Rozpoczęły się prace ekshumacyjne na Łączce. Na Wojskowych Powązkach w Warszawie grupa badawcza podjęła drugi etap poszukiwania szczątków ofiar komunistycznego reżimu z lat 40-tych i 50-tych.

Koordynator prac Krzysztof Szwagrzyk powiedział Informacyjnej Agencji Radiowej, że pierwszego dnia badacze zaczną w miejscu gdzie zakończono ubiegłoroczne wykopaliska. Wtedy bowiem nie udało się wydobyć szczątków kilku osób.

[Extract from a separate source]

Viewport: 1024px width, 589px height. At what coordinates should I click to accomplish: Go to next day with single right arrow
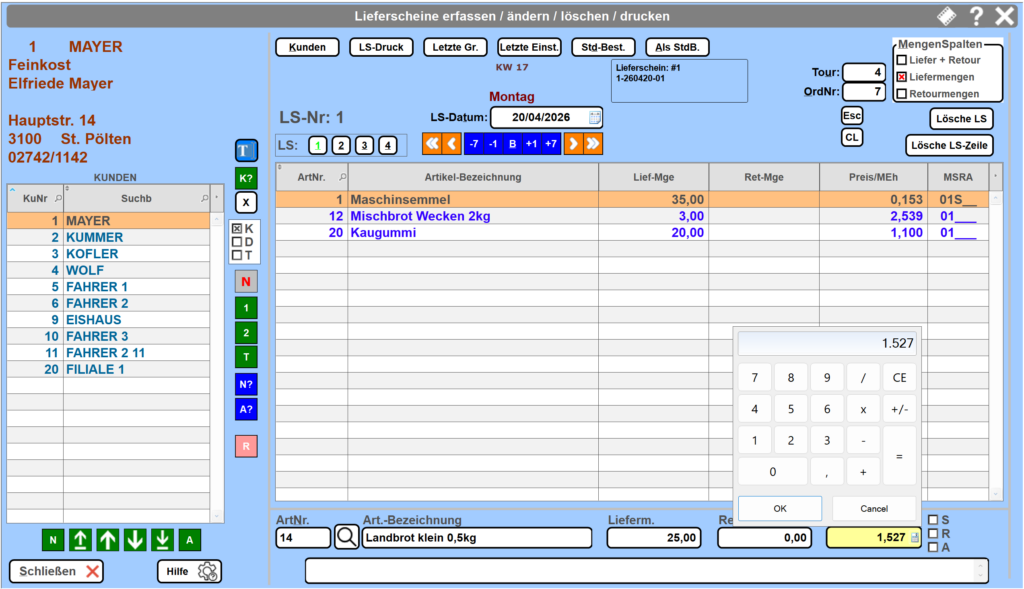point(573,144)
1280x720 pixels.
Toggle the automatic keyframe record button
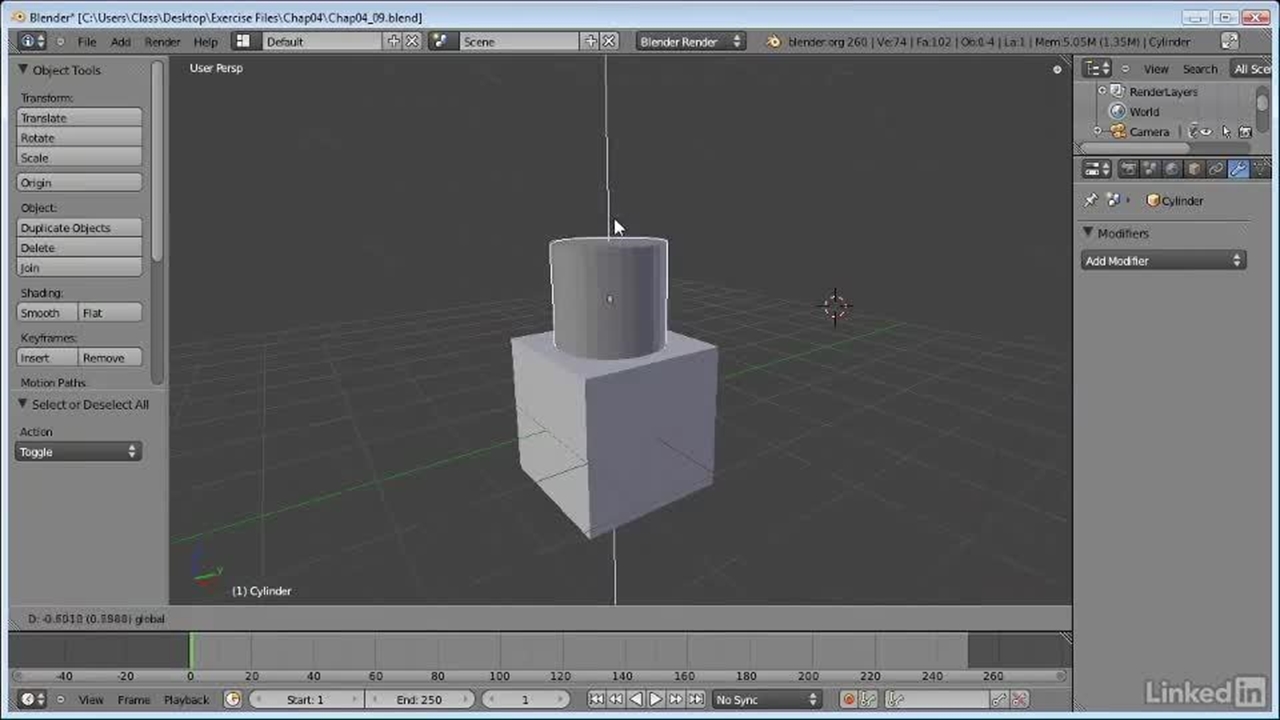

Ekipa przez najbliższe tygodnie będzie pracowała na kwaterze "Ł". Grzebano tam w bezimiennych mogiłach więźniów z aresztu przy Rakowieckiej na warszawskiej dzielnicy Mokotów.

Archeolog Justyna Sawicka, która pracowała przy wydobywaniu szczątków również latem ubiegłego roku mówi, że najtrudniejsza praca będzie już po "zdjęciu ziemi" z mogił. Są to jamy zbiorowe, gdzie grzebano po kilka osób. Zamordowani byli ciasno układani, żeby w dole zmieściło się ich więcej.

W czasie pierwszego etapu prac ekshumacyjnych, latem 2012 roku, udało się odnaleźć szczątki ponad stu osób. Tożsamość siedmiu ustalono na podstawie badań genetycznych. Jednym z odnalezionych był ostatni przywódca Narodowych Sił Zbrojnych, Stanisław Kasznica. Stracono go 12 maja 1948 roku. Dwa tygodnie później komuniści rozstrzelali rotmistrza Pileckiego.

Historycy z IPN podejrzewają, że szczątki rotmistrza mogą znajdować się w promieniu kilku merów od miejsca, gdzie znaleziono Kasznicę.